Adams' use of "The XYZ Affair" to gain political capital nearly led us to war with France and helped him carve a large (although temporary) hole in the Constitution. Similarly, much like Bush's corralling of protesters at gunpoint into so-called "Free Speech Zones," and saying he has the power to lock up Americans (like Jose Padilla) without charges and without access to a lawyer, John Adams jailed newspaper editors and average citizens alike who spoke out against him and his policies.
At that time in the late 1790s, Adams was President and Jefferson was Vice President. Adams led the Federalist Party (which today could be said to have reincarnated as the Republican Party - thus the attempts by Republican historians to rehabilitate Adams' legacy and trash Jefferson), and Jefferson had just brought together two Anti-Federalist parties - the Democrats and the Republicans - into one party called The Democratic Republicans. (Today they're known as the Democratic Party, the longest-lasting political party in history. They dropped "Republican" from their name in the 1820-1830 era).
Adams and his Federalist cronies, using war hysteria with France as a wedge issue, were pushing the Alien & Sedition Acts through Congress, and even threw into prison Democratic Congressman Matthew Lyon of Vermont for speaking out against the Federalists on the floor of the House of Representatives. Adams was leading the United States in the direction of a fascistic state with a spectacularly successful strategy of vilifying Jefferson and his Party as anti-American and pro-French. Adams rhetoric was described as "manly" by the Federalist newspapers, which admiringly published dozens of his threatening rants against France, suggesting that Jefferson's Democratic Republicans were less than patriots and perhaps even traitors because of their opposition to the unnecessary war with France that Adams was simultaneously trying to gin up and saying he was working to avoid.
On June 1, 1798 - two weeks before the Alien & Sedition Acts passed Congress by a single vote - Jefferson wrote a thoughtful letter to his old friend John Taylor.
"This is not new," Jefferson said. "It is the old practice of despots; to use a part of the people to keep the rest in order. And those who have once got an ascendancy and possessed themselves of all the resources of the nation, their revenues and offices, have immense means for retaining their advantage.
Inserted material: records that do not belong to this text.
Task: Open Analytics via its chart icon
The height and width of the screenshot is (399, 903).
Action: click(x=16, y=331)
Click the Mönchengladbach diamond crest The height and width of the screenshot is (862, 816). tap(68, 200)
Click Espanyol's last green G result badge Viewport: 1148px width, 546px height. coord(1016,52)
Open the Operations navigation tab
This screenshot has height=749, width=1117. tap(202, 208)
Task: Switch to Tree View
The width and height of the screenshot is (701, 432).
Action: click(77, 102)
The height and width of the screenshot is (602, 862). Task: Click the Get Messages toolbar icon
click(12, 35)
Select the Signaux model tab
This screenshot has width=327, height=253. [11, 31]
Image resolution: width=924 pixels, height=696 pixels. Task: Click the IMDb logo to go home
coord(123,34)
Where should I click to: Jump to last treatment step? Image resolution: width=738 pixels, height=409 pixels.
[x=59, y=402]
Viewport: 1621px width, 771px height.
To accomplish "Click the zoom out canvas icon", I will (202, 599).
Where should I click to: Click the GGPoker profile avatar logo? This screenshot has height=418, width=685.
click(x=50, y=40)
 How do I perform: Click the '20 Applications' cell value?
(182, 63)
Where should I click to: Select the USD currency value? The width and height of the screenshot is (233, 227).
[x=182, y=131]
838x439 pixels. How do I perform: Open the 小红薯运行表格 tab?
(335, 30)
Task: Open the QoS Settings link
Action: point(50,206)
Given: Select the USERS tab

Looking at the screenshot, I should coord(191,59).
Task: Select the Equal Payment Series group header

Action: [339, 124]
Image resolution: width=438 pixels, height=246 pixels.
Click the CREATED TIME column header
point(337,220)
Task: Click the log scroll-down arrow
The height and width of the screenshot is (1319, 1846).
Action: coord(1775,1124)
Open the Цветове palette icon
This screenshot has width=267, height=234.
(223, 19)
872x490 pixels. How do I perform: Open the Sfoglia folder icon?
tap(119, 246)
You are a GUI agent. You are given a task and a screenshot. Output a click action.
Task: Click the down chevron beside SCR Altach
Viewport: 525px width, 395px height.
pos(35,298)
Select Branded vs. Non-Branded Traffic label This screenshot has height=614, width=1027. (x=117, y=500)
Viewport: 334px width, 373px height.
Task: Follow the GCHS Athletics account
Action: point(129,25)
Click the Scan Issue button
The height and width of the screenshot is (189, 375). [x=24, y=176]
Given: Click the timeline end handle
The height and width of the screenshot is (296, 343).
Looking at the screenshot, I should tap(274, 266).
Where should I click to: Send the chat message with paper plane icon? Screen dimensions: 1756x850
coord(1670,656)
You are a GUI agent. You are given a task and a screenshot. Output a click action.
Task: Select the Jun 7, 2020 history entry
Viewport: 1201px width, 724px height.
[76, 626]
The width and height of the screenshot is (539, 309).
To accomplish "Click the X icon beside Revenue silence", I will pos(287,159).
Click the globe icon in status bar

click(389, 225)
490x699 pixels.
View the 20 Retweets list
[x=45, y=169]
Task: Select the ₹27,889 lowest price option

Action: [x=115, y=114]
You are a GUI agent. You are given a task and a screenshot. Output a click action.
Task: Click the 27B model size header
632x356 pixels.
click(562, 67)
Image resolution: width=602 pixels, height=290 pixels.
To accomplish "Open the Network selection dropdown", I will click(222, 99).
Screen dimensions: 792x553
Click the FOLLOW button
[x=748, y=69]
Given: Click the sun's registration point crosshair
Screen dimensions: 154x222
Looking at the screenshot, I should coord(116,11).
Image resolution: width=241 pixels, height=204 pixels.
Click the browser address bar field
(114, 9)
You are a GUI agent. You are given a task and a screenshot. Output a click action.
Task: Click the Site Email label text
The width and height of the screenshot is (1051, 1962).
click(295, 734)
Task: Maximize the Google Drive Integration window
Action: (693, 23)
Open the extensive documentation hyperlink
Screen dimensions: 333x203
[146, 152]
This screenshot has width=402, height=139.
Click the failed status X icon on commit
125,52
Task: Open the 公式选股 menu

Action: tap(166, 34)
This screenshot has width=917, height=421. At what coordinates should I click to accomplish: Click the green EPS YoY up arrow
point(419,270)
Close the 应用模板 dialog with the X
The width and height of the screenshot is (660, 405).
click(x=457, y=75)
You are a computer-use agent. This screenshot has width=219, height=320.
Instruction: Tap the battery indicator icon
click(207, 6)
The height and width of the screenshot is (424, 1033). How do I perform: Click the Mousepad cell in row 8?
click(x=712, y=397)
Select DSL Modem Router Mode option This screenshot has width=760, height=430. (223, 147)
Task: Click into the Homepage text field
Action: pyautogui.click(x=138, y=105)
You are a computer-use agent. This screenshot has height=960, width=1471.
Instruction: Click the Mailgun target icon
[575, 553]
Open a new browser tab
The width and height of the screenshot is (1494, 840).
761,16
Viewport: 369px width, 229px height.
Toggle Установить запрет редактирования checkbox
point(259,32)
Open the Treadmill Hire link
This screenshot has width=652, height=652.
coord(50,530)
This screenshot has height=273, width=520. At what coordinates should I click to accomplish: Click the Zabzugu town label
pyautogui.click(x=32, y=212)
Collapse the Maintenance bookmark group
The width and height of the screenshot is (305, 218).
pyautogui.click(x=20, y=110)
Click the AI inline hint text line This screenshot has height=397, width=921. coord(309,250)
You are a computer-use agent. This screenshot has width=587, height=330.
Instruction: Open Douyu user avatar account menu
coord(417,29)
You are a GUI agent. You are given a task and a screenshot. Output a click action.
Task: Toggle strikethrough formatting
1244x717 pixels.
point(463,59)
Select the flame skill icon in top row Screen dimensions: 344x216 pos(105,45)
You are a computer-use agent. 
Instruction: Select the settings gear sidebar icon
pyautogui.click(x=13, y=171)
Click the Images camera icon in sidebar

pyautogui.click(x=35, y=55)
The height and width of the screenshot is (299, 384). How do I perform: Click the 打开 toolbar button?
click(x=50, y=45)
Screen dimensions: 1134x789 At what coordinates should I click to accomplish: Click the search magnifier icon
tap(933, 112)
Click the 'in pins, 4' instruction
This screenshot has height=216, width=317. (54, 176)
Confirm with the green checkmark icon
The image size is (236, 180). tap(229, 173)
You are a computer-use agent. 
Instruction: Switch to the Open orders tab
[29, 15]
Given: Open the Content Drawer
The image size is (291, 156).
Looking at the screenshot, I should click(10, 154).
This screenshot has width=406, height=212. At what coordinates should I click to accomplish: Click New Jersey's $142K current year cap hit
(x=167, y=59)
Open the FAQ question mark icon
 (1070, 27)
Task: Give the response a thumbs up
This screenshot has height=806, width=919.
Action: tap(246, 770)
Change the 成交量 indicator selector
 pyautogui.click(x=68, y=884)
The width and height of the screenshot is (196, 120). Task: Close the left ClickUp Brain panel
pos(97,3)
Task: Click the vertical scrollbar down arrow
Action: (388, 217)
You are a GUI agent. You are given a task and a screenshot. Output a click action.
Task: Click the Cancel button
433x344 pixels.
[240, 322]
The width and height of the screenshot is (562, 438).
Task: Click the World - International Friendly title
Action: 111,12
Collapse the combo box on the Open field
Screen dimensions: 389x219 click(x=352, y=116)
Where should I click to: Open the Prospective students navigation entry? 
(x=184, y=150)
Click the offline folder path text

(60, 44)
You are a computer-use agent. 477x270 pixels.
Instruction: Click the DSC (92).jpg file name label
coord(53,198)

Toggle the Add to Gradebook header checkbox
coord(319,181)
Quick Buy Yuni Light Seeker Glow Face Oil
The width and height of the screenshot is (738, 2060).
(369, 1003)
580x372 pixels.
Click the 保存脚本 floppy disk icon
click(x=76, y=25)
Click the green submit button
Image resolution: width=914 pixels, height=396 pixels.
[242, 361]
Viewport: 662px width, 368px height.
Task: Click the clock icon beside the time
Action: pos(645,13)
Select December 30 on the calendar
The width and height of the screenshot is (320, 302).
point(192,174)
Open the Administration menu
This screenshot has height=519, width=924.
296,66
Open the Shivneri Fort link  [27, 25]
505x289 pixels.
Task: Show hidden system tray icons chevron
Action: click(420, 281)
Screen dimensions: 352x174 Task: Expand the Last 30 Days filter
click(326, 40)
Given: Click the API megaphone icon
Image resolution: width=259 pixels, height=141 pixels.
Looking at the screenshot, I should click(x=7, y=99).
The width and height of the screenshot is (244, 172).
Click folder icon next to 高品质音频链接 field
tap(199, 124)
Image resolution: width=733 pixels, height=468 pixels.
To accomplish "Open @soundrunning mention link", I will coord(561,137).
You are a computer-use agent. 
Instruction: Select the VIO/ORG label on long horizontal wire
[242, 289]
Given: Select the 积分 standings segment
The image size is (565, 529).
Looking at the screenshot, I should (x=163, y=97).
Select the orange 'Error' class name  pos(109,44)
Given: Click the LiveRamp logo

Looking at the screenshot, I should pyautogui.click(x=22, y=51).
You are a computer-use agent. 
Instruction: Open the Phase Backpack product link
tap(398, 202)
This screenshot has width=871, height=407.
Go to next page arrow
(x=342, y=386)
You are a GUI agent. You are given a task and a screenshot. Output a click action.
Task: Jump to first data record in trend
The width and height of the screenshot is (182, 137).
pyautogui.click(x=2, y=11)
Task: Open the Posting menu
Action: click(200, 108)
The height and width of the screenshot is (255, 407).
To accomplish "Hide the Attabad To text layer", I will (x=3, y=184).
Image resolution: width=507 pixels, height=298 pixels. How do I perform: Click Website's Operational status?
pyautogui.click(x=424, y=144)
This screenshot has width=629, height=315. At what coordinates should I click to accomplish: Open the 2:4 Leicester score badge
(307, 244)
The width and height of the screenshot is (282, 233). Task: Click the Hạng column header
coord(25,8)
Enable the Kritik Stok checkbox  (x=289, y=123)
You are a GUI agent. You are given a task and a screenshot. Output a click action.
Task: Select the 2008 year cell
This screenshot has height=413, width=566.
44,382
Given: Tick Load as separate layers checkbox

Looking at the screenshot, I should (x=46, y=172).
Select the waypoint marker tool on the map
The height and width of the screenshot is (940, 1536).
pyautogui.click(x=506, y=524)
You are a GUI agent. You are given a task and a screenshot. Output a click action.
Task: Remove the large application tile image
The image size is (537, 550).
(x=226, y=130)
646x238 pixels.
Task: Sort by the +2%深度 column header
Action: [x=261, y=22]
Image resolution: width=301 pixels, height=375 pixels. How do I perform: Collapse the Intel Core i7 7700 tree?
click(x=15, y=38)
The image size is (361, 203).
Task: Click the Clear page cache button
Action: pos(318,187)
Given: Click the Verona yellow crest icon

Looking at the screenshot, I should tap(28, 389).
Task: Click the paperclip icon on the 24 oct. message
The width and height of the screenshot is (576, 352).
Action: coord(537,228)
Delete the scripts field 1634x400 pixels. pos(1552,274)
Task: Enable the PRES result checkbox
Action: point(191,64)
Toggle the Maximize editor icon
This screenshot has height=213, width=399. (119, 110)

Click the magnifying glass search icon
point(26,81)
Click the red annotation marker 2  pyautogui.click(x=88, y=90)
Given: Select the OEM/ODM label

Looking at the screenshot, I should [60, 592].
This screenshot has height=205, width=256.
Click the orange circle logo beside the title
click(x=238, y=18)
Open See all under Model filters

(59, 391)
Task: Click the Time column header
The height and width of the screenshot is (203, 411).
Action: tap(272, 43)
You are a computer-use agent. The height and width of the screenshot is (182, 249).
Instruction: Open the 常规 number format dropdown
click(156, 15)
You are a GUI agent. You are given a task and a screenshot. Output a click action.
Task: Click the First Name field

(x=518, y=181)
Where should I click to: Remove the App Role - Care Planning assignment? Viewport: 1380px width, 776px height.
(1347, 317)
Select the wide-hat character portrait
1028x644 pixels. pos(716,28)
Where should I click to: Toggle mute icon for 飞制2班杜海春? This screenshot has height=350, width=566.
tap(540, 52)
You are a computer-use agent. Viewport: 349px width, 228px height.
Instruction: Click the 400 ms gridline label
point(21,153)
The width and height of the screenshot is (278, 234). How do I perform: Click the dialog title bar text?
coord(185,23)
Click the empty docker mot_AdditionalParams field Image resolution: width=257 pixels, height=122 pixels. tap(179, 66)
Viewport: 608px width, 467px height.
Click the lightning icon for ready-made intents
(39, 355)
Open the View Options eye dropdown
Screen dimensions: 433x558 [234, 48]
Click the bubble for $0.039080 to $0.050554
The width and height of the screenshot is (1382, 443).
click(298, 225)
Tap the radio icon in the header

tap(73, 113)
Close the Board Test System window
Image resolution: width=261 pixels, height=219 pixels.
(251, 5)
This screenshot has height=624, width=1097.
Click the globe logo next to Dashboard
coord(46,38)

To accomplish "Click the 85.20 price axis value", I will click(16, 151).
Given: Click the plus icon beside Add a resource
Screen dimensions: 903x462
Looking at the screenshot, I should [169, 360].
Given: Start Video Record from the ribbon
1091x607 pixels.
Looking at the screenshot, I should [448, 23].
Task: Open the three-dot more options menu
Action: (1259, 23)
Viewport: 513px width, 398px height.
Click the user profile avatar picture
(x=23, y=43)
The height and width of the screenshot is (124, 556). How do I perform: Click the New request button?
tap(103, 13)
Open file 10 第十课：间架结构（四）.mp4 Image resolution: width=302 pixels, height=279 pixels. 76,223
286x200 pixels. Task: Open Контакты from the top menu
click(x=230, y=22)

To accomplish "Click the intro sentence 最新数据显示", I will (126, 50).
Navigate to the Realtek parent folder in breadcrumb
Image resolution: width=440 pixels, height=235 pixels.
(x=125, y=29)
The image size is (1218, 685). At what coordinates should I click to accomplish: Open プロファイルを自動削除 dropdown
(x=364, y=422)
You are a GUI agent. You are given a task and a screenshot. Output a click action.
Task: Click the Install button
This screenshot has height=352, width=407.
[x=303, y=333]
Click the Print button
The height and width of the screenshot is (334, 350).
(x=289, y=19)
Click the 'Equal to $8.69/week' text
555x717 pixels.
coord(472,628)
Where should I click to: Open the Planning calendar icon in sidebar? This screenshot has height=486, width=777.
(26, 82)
"But," he added, "our present situation is not a natural one." Jefferson knew that Adams' Federalists did not represent the true heart and soul of America, and commented to Taylor about how Adams had been using divide-and-conquer politics, and fear-mongering about war with France (the "XYZ Affair") with some success.
"But still I repeat it," he wrote again to Taylor, "this is not the natural state."
Jefferson did everything he could to stop that generation's version of the PATRIOT Act, but Adams had the Federalists in control of both the House of Representatives and the Senate, and pushed through the Alien and Sedition Acts. Jefferson left town the day they were signed in protest.
Jefferson later wrote in his diary, "Their usurpations and violations of the Constitution at that period, and their majority in both Houses of Congress, were so great, so decided, and so daring, that after combating their aggressions, inch by inch, without being able in the least to check their career, the [Democratic] Republican leaders thought it would be best for them to give up their useless efforts there, go home, get into their respective legislatures, embody whatever of resistance they could be formed into, and if ineffectual, to perish there as in the last ditch."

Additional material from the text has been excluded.